* **GIVEN EXERCISE**
Rewrite the paragraph beginning "The target machine is the Sega Saturn" from the Skeleton Warriors development notes below as a short bulleted list, keeping its main facts.

This is a document I wrote in 1995, while working on Neversoft’s first game: Skeleton Warriors.  It was the first game I’d worked on where I did not use 68K Assembly.

The photo shows me at work around that time. The Saturn dev kit (the “Small Box” and the ICE) is on the right.

The State of the game

The following document briefly describes the state of the code for Skeleton Warriors on the Sega Saturn, and also points at some of the many things still to be done…..

The primary purpose of this document is to effectively bring Dan, Ken and James up to speed with the current code, explaining what each module does, and how they interact. It will also give Mick an overview of the sad and sorry state of his code, hopefully prompting him to pull his socks up.

I will also maybe go into a little detail regarding the incorporation of data (the .GOB and .GOB files) into the program, and what we will be doing in the future.

The Development Hardware

The target machine is the Sega Saturn, which has two SH2 Risc microprocessors and one 68000. Currently we only use the Master SH2, the slave SH2 will be used when we get around to figuring out how. The 68000 is used to drive the sound chip, we should not have to write any code for that as we will be using the Sega supplied sound library.

The program is nearly all written in plain C. We use the GNU SH2 compiler to produce the SH2 assembly output. There are a few SH2 modules, mostly limited to pure data. I have not, as yet written anything at all of significance in SH2.

The development system we use is PsyQ. This is not the Sega standard development system, however, it is considered to be the best by everyone who has tried it. The alternative system is SNASM, by Cross Products, who are owned by Sega. Most of the sample code supplied by Sega is intended to run on the SNASM development system, however it is easily convertible to the PsyQ.

The PsyQ system consists of a SCSI interface board that you install on the PC, and a cartridge that plugs into the Saturn, and a cable to connect the two. Source is compiled on the PC and downloaded to the Saturn where it is run. The code can be debugged from the PC.

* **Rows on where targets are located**
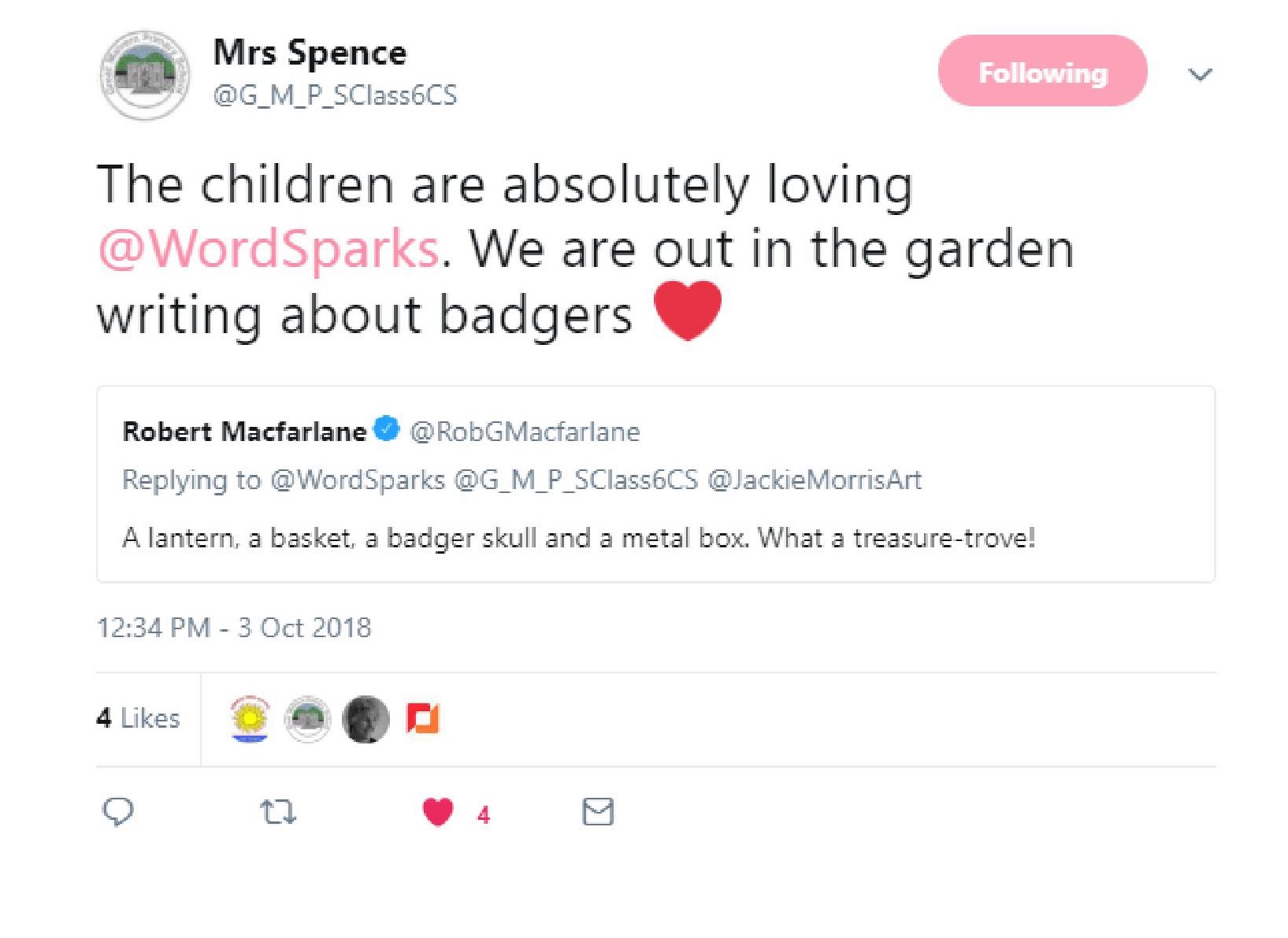This screenshot has height=938, width=1288.
Task: Click the @RobGMacfarlane handle
Action: 525,432
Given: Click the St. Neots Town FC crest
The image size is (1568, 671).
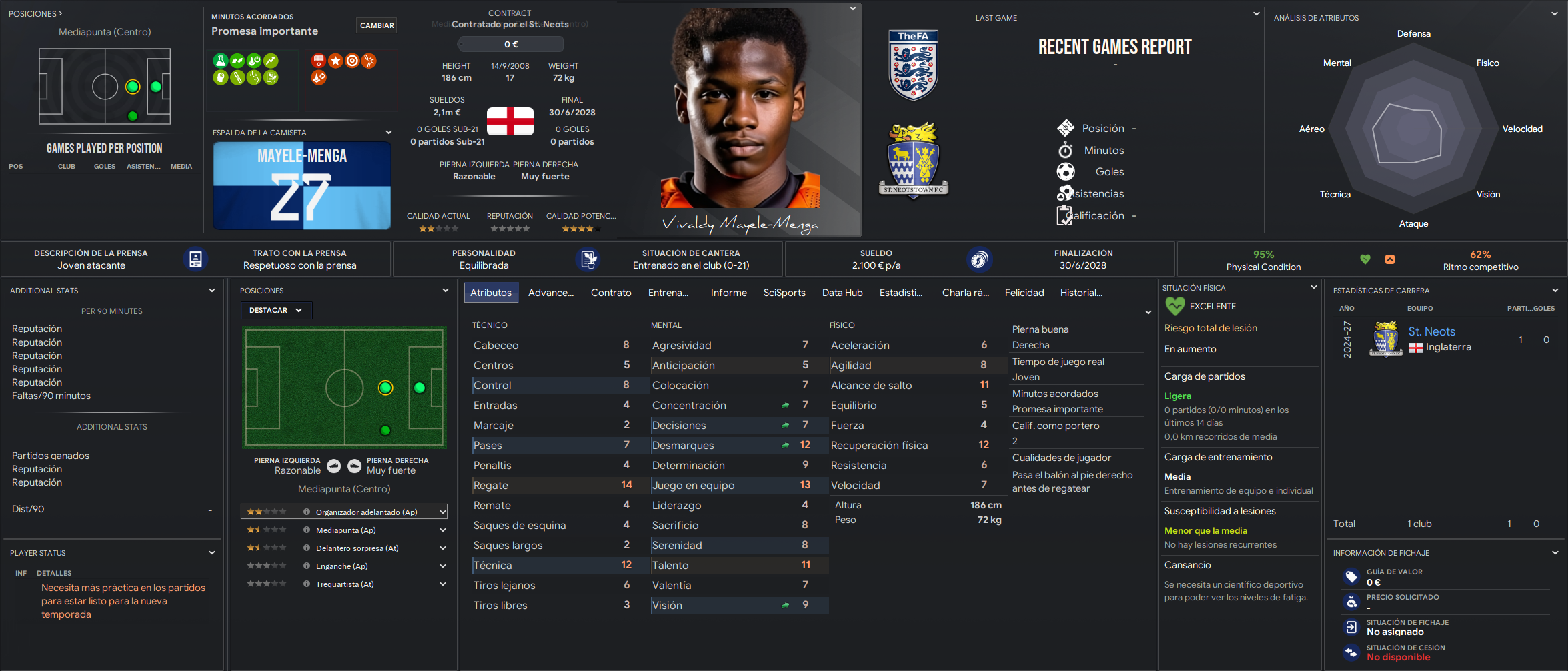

* **RESPONSE TO THIS TASK**
- Target machine: the Sega Saturn, which has two SH2 Risc microprocessors and one 68000.
- Only the Master SH2 is currently used. The slave SH2 will be used once the team figures out how.
- The 68000 drives the sound chip. No code should be needed for it because the Sega-supplied sound library will be used.